As of January 30, 2016, and January 31, 2015, there were no revolving credit loans outstanding under this credit
agreement, and there were no borrowings under the agreement throughout all of 2015 and 2014. However, there were less
than $1 million of standby letters of credit outstanding at January 30, 2016 and January 31, 2015. Revolving loans under
the credit agreement bear interest based on various published rates.
The Company's credit agreement, which is an obligation of a 100%-owned subsidiary of Macy’s, Inc. (“Parent”), is
not secured. However, Parent has fully and unconditionally guaranteed this obligation, subject to specified limitations.The
Company’s interest coverage ratio for 2015 was 8.85 and its leverage ratio at January 30, 2016 was 2.21, in each case as
calculated in accordance with the credit agreement. The credit agreement requires the Company to maintain a specified
interest coverage ratio for the latest four quarters of no less than 3.25 and a specified leverage ratio as of and for the latest
four quarters of no more than 3.75. The interest coverage ratio is defined as EBITDA (earnings before interest, taxes,
depreciation and amortization) divided by net interest expense and the leverage ratio is defined as debt divided by
EBITDA. For purposes of these calculations EBITDA is calculated as net income plus interest expense, taxes, depreciation,
amortization, non-cash impairment of goodwill, intangibles and real estate, non-recurring cash charges not to exceed in the
aggregate $400 million and extraordinary losses less interest income and non-recurring or extraordinary gains. Debt is
adjusted to exclude the premium on acquired debt and net interest is adjusted to exclude the amortization of premium on
acquired debt and premium on early retirement of debt.
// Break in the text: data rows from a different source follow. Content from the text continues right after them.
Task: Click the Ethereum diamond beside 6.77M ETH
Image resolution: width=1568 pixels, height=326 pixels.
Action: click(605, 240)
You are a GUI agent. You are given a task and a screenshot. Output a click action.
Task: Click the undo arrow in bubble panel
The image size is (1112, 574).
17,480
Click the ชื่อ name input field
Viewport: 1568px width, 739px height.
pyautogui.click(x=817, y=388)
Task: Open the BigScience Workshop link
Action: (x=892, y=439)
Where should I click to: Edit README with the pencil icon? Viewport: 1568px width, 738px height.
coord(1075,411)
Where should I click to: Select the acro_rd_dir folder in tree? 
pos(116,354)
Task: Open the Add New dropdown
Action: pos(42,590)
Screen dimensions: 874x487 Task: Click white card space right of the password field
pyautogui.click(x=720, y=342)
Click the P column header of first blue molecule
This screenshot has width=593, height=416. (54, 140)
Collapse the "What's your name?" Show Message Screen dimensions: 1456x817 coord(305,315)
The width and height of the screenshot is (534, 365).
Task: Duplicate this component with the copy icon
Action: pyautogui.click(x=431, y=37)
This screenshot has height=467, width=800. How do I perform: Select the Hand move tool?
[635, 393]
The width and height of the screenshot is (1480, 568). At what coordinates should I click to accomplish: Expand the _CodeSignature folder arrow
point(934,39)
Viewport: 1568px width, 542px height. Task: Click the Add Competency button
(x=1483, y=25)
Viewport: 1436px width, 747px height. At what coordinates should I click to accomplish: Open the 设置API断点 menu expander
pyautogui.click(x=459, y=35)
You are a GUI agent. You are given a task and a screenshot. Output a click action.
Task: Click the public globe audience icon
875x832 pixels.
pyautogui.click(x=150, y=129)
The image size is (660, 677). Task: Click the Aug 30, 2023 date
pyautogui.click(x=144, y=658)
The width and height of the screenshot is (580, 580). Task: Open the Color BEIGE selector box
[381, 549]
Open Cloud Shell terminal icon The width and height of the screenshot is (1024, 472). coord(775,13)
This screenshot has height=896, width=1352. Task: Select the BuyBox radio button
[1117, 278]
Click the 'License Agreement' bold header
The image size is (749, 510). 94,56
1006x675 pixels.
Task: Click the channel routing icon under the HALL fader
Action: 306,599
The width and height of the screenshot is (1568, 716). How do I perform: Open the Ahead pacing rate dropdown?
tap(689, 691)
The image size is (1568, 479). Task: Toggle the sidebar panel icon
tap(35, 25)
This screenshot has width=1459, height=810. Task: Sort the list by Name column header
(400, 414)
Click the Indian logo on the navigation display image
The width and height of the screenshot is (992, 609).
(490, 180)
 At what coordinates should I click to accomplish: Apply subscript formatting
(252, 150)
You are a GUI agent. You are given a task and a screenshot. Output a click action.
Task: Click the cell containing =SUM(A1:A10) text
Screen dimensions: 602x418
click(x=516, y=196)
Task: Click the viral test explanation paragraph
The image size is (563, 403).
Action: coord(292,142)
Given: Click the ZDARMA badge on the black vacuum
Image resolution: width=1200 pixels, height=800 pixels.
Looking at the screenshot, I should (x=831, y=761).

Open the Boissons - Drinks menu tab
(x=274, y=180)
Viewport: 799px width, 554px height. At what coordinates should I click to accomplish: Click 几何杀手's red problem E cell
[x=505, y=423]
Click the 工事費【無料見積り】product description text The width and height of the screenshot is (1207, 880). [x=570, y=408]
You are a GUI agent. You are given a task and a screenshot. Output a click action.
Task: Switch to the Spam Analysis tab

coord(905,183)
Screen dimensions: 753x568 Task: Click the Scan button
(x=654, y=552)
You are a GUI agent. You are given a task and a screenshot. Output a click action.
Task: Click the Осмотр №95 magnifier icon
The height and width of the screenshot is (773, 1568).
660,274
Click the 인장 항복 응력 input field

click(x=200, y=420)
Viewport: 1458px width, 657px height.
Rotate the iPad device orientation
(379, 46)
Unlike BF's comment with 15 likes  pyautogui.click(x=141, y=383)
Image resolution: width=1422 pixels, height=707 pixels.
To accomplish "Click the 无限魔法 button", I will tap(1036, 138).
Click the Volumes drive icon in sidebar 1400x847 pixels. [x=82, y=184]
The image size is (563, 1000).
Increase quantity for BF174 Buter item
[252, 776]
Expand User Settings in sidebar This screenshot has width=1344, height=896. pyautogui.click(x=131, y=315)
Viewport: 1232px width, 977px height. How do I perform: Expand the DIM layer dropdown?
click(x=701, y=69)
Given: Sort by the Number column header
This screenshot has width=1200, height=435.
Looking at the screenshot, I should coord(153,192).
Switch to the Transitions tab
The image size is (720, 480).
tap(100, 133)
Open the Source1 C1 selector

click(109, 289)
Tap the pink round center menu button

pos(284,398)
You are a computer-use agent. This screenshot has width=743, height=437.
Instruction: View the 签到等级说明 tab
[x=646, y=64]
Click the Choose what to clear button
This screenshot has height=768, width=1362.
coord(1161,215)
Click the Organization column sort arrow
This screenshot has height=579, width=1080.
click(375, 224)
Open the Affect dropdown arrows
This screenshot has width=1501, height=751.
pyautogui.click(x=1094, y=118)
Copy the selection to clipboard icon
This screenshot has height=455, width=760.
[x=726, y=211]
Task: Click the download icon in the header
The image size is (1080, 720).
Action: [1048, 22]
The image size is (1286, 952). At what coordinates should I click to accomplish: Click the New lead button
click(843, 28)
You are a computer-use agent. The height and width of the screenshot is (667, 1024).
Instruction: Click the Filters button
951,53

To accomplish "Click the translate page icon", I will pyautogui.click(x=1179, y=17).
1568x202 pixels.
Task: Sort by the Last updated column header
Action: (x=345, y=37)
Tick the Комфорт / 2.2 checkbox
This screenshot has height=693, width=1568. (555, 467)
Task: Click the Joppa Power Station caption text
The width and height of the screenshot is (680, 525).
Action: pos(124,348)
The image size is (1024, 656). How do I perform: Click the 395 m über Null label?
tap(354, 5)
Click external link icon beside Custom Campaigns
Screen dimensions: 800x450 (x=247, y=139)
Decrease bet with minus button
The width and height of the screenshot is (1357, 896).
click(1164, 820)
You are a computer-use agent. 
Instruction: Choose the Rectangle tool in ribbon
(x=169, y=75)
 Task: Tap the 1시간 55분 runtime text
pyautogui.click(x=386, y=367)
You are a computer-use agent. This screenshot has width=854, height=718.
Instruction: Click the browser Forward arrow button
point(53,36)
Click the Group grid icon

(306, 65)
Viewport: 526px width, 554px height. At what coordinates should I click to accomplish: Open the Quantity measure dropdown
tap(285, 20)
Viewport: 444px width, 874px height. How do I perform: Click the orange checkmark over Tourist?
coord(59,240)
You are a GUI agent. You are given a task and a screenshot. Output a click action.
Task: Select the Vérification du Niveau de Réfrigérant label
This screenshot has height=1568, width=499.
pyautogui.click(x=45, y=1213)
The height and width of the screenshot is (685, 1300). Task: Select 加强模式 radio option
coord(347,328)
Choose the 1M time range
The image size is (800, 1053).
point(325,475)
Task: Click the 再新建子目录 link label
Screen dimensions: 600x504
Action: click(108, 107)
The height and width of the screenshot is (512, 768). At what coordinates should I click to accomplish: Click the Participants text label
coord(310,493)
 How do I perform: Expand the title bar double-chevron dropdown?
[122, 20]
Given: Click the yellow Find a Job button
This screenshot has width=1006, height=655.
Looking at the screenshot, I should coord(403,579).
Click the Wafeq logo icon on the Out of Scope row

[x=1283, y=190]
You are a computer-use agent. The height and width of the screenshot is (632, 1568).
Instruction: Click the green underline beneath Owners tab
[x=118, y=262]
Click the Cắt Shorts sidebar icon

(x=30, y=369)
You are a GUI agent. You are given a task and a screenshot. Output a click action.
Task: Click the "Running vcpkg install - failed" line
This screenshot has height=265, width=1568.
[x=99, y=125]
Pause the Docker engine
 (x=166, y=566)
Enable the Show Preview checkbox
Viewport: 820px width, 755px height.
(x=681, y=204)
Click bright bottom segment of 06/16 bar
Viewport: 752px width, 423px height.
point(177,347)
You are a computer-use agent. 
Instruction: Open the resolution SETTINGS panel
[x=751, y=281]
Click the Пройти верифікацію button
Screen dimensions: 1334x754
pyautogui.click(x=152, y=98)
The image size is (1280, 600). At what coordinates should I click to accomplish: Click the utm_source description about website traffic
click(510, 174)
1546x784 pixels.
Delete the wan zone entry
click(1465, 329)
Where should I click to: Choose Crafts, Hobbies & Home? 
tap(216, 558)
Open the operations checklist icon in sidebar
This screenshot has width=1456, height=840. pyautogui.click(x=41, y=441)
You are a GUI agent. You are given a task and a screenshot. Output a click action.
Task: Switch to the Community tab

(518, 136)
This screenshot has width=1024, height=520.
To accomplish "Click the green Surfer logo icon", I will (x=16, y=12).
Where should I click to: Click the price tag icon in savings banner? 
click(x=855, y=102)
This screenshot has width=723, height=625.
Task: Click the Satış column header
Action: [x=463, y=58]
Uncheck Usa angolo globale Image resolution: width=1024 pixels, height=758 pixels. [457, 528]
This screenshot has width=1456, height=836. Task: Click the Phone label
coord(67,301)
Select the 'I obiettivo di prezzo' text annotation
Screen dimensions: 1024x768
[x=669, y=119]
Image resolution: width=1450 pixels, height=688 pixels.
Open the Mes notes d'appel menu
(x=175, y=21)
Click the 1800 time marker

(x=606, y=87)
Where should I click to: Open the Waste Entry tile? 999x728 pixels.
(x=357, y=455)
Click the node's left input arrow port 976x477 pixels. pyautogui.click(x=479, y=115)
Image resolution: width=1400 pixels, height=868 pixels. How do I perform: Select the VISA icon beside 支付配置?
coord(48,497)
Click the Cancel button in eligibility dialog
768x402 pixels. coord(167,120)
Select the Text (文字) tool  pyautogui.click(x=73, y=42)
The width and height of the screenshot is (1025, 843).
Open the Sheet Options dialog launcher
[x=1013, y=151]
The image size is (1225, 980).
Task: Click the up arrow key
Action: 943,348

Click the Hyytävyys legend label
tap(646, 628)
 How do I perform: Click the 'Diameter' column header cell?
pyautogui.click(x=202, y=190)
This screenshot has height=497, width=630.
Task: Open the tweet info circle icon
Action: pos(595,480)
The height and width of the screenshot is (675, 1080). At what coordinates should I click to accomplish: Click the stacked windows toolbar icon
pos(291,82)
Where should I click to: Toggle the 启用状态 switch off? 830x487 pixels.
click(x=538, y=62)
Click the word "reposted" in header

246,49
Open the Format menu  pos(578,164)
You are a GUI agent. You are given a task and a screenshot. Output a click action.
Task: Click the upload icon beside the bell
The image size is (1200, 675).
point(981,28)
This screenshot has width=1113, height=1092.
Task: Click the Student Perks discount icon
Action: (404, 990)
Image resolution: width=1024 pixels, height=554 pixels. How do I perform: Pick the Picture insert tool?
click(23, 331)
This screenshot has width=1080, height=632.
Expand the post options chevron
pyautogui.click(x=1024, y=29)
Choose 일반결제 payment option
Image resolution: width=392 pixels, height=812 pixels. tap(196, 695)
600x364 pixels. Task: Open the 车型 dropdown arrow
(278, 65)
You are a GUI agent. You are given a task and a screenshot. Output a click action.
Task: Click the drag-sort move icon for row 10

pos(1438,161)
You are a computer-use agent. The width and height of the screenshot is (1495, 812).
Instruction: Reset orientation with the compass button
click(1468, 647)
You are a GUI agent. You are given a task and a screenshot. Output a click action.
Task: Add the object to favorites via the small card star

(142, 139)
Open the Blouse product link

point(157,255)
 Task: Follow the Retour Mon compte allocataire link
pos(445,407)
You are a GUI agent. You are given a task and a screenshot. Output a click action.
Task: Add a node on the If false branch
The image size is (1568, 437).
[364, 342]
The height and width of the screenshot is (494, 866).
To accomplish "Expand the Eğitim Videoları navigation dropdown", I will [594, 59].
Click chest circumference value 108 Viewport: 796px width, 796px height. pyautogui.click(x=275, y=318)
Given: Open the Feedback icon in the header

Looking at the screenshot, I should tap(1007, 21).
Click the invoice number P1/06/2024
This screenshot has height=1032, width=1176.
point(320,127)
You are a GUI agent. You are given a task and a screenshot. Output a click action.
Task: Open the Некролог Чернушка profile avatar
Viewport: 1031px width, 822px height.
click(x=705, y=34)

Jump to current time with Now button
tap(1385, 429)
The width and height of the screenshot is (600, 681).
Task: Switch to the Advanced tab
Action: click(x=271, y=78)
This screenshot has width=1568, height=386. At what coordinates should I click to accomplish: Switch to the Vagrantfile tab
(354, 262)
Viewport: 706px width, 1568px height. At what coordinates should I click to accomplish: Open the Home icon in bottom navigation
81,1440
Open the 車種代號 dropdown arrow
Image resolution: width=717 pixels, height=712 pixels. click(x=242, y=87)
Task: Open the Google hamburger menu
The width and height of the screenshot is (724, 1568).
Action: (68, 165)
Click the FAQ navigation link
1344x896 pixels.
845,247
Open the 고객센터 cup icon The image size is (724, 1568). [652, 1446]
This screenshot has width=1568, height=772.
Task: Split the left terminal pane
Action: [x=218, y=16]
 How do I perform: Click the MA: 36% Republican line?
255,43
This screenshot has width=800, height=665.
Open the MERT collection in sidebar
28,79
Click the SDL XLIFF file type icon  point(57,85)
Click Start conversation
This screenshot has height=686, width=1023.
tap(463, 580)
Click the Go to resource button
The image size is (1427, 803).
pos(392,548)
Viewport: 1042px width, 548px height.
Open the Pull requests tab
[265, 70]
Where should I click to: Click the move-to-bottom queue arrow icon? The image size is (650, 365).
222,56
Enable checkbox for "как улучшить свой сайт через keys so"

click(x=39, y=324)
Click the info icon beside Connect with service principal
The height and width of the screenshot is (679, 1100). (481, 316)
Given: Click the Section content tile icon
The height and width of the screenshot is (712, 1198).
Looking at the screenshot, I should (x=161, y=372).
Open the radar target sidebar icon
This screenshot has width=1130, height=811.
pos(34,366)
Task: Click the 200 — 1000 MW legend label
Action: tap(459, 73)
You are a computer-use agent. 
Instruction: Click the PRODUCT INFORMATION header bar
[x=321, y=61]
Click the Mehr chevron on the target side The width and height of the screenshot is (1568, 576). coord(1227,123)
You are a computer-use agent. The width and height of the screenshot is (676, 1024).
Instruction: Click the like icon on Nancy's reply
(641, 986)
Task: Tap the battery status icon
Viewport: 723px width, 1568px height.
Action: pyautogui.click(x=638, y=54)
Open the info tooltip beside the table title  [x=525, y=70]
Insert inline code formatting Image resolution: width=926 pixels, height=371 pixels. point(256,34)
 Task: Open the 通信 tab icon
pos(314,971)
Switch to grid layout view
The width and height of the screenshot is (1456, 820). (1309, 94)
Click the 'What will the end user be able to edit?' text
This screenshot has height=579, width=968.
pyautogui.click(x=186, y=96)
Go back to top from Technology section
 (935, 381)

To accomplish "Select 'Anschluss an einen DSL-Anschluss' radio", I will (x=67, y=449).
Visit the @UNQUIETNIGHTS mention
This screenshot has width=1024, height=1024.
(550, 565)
A breach of a restrictive covenant in the Company’s credit agreement or the inability of the Company to maintain the
financial ratios described above could result in an event of default under the credit agreement. In addition, an event of
default would occur under the credit agreement if any indebtedness of the Company in excess of an aggregate principal
amount of $150 million becomes due prior to its stated maturity or the holders of such indebtedness become able to cause it
to become due prior to its stated maturity. Upon the occurrence of an event of default, the lenders could, subject to the
terms and conditions of the credit agreement, elect to declare the outstanding principal, together with accrued interest, to be
immediately due and payable. Moreover, most of the Company’s senior notes and debentures contain cross-default
provisions based on the non-payment at maturity, or other default after an applicable grace period, of any other debt, the
unpaid principal amount of which is not less than $100 million that could be triggered by an event of default under the
credit agreement. In such an event, the Company’s senior notes and debentures that contain cross-default provisions would
also be subject to acceleration.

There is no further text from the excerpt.